**Problem details:** The lines below starting at the line containing "Where should I click to: Click the Raw" and ending at the line containing "Open the apps grid icon" are to be repeated exactly, with both ends kept and nothing else added.

Dataset entries:
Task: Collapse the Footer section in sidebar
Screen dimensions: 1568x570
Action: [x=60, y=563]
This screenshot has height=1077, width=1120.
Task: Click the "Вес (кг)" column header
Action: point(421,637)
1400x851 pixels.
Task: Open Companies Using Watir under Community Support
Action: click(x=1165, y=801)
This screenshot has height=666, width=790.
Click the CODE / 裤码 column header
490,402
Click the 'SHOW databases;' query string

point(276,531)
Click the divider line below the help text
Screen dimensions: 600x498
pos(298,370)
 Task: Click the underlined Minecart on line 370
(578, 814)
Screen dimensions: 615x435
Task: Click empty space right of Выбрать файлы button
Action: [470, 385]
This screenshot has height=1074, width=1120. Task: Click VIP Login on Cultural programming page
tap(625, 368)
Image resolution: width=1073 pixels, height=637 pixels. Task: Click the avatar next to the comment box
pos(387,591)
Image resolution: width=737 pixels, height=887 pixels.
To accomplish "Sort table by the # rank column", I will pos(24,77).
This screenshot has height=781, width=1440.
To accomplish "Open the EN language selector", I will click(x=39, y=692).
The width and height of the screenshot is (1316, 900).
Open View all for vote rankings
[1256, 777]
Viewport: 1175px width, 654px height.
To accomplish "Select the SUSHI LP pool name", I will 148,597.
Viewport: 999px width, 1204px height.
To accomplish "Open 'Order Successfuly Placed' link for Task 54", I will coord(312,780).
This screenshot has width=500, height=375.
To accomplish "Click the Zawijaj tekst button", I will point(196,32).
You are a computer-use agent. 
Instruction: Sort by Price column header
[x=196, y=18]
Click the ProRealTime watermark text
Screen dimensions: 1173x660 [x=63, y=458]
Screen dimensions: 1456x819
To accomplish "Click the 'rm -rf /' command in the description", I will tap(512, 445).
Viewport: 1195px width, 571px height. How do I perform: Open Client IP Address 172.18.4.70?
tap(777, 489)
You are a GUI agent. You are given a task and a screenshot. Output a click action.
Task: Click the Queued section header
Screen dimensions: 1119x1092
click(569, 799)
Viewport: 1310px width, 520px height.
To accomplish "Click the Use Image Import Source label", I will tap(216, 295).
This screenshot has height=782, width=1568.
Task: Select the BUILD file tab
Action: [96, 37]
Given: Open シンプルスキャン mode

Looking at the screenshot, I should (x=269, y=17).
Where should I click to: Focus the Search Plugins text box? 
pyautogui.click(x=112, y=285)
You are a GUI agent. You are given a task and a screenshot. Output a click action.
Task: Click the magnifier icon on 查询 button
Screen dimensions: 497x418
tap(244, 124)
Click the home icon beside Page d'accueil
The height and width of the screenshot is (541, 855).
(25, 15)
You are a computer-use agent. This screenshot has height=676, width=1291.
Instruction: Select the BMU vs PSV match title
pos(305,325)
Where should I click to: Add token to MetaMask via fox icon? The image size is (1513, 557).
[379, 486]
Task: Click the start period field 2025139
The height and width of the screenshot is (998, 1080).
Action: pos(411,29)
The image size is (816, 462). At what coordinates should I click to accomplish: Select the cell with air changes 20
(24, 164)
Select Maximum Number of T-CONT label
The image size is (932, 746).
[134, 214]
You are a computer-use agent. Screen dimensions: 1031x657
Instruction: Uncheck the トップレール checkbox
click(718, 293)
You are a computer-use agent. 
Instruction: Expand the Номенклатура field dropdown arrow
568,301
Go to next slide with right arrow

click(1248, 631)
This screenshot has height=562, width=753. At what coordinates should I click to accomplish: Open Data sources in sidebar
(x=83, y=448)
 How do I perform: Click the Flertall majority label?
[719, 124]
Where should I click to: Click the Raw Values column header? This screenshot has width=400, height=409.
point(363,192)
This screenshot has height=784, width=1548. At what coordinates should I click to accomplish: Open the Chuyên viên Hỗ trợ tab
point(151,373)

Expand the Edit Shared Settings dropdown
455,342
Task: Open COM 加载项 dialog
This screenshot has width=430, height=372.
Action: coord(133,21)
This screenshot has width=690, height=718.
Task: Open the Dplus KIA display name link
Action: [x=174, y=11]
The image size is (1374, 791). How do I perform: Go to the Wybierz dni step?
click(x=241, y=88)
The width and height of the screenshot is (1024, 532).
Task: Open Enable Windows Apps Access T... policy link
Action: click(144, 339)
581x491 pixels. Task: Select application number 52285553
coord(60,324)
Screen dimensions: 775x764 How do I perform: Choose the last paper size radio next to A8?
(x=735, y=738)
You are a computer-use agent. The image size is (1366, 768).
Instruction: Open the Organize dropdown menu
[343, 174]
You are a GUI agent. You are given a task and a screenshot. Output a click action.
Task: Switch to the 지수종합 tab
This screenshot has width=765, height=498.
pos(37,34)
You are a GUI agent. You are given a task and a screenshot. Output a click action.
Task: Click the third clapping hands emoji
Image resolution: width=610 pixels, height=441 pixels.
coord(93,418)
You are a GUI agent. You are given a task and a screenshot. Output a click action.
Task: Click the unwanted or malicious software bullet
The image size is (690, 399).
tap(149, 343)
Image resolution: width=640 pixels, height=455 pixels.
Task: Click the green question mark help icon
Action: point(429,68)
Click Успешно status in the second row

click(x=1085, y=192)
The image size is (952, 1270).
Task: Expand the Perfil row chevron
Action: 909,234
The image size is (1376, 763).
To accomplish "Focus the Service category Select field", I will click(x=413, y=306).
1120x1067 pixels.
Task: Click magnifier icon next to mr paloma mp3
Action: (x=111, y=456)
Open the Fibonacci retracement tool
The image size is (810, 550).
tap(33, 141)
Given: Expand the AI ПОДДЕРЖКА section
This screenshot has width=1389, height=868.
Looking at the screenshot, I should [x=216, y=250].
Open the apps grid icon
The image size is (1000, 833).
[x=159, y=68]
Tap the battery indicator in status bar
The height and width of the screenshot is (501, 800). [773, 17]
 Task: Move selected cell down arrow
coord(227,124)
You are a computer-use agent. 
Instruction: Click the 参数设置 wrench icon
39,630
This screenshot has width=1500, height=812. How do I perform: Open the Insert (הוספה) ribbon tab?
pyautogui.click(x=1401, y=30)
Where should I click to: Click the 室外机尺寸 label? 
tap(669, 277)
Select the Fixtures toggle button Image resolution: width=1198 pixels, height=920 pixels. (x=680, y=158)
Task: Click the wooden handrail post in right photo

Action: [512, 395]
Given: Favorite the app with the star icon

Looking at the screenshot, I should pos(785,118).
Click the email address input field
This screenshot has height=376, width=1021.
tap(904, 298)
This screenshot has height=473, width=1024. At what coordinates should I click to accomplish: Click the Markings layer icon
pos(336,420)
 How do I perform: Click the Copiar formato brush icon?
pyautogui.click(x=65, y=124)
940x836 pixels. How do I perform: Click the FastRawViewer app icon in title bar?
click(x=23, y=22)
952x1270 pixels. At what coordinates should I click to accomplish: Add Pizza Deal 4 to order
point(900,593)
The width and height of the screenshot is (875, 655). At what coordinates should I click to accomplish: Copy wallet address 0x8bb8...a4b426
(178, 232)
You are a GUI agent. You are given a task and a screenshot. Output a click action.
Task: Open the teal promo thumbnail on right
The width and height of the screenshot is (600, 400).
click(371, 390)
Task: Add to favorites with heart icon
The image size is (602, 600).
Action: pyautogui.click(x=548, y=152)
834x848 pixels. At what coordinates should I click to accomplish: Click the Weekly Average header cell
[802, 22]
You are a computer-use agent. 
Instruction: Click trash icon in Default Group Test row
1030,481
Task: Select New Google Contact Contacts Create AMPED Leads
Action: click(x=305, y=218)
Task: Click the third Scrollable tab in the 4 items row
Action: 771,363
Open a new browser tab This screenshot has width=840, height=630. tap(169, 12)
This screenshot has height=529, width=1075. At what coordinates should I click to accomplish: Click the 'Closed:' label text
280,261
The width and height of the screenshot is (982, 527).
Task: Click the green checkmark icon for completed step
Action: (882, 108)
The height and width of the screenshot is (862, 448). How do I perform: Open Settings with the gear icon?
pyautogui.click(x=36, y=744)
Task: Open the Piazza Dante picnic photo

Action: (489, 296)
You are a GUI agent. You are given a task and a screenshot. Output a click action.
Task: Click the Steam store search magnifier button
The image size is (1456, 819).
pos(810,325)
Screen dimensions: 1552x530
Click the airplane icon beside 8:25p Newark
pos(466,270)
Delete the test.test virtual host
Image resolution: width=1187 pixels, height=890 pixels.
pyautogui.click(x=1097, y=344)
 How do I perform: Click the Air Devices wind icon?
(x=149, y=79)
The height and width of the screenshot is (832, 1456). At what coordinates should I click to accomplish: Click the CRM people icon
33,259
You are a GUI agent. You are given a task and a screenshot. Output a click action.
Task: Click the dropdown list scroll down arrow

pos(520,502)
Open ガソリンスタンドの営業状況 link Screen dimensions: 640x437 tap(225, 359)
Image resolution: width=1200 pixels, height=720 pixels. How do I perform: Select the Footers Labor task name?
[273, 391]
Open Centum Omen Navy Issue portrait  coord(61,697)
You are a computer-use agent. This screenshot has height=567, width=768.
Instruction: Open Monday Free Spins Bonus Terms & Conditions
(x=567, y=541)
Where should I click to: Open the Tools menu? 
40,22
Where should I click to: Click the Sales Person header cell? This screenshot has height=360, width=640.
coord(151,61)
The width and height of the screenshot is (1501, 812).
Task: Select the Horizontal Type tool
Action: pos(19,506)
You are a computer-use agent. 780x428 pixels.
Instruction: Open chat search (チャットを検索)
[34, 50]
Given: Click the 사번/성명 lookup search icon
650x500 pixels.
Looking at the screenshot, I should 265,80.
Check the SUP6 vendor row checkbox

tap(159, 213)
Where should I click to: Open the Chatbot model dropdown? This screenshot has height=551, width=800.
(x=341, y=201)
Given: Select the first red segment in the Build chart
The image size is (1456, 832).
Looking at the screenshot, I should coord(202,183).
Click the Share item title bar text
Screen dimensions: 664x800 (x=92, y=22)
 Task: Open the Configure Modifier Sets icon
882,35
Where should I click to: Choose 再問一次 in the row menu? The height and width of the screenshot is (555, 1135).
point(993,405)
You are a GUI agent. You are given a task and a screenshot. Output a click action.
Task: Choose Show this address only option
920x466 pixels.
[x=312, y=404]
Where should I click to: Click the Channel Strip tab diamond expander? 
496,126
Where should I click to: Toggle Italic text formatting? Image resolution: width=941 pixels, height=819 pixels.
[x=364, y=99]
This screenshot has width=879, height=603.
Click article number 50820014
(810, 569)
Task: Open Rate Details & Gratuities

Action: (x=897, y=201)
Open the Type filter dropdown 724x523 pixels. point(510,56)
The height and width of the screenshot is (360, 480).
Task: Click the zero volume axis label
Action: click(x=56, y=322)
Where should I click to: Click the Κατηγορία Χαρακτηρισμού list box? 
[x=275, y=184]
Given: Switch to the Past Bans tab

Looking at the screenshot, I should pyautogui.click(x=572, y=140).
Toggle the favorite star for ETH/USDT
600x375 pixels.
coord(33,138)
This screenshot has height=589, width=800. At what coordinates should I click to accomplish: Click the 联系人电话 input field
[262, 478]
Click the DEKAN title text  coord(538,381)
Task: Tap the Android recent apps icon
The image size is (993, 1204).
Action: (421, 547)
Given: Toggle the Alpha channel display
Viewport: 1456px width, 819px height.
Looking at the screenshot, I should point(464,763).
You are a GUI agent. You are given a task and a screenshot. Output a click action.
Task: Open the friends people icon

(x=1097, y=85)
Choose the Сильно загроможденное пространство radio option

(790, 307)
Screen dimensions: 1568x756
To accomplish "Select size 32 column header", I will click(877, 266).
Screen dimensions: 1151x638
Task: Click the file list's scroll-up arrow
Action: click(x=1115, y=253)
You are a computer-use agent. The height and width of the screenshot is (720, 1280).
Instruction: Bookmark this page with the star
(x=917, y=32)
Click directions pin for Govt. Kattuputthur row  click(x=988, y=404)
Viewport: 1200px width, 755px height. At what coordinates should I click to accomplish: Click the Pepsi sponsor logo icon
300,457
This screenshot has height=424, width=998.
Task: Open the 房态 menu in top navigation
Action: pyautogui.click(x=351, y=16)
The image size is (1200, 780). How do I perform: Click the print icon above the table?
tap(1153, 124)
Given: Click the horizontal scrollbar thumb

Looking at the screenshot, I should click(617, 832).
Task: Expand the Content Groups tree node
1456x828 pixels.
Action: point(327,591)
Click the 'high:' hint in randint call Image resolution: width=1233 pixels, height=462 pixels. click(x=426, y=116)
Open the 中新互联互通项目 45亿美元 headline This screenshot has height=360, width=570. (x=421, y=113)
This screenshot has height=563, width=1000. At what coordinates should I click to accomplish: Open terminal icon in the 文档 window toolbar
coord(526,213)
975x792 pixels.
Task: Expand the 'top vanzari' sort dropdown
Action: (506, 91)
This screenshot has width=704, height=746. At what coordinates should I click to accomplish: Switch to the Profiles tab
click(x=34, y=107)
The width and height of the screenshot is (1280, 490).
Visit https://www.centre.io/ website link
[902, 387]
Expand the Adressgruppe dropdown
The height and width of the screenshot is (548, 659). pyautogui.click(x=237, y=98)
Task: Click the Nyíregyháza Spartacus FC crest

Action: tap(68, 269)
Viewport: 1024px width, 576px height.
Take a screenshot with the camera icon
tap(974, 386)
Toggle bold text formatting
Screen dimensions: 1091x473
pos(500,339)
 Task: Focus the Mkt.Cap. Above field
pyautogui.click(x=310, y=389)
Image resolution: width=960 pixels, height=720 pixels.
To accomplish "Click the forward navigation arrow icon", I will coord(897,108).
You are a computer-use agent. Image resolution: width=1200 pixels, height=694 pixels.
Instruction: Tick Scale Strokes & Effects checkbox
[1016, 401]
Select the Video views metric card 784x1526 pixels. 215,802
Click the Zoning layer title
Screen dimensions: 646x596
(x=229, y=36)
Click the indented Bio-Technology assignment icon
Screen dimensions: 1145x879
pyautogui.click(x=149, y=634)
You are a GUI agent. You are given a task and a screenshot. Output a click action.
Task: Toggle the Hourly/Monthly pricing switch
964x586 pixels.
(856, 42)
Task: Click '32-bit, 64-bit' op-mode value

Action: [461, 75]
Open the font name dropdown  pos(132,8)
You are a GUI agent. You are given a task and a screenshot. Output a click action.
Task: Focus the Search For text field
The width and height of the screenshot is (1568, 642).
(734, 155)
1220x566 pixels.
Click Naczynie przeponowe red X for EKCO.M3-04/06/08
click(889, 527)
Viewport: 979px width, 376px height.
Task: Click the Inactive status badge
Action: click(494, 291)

**Response:**
Where should I click to: Click the Raw Values column header? This screenshot has width=400, height=409.
point(363,192)
This screenshot has height=784, width=1548. At what coordinates should I click to accomplish: Open the Chuyên viên Hỗ trợ tab
point(151,373)

Expand the Edit Shared Settings dropdown
455,342
Task: Open COM 加载项 dialog
This screenshot has width=430, height=372.
Action: coord(133,21)
This screenshot has width=690, height=718.
Task: Open the Dplus KIA display name link
Action: [x=174, y=11]
The image size is (1374, 791). How do I perform: Go to the Wybierz dni step?
click(x=241, y=88)
The width and height of the screenshot is (1024, 532).
Task: Open Enable Windows Apps Access T... policy link
Action: click(144, 339)
581x491 pixels. Task: Select application number 52285553
coord(60,324)
Screen dimensions: 775x764 How do I perform: Choose the last paper size radio next to A8?
(x=735, y=738)
You are a computer-use agent. The image size is (1366, 768).
Instruction: Open the Organize dropdown menu
[343, 174]
You are a GUI agent. You are given a task and a screenshot. Output a click action.
Task: Switch to the 지수종합 tab
This screenshot has width=765, height=498.
pos(37,34)
You are a GUI agent. You are given a task and a screenshot. Output a click action.
Task: Click the third clapping hands emoji
Image resolution: width=610 pixels, height=441 pixels.
coord(93,418)
You are a GUI agent. You are given a task and a screenshot. Output a click action.
Task: Click the unwanted or malicious software bullet
The image size is (690, 399).
tap(149, 343)
Image resolution: width=640 pixels, height=455 pixels.
Task: Click the green question mark help icon
Action: point(429,68)
Click Успешно status in the second row

click(x=1085, y=192)
The image size is (952, 1270).
Task: Expand the Perfil row chevron
Action: 909,234
The image size is (1376, 763).
To accomplish "Focus the Service category Select field", I will click(x=413, y=306).
1120x1067 pixels.
Task: Click magnifier icon next to mr paloma mp3
Action: (x=111, y=456)
Open the Fibonacci retracement tool
The image size is (810, 550).
tap(33, 141)
Given: Expand the AI ПОДДЕРЖКА section
This screenshot has width=1389, height=868.
Looking at the screenshot, I should [x=216, y=250].
Open the apps grid icon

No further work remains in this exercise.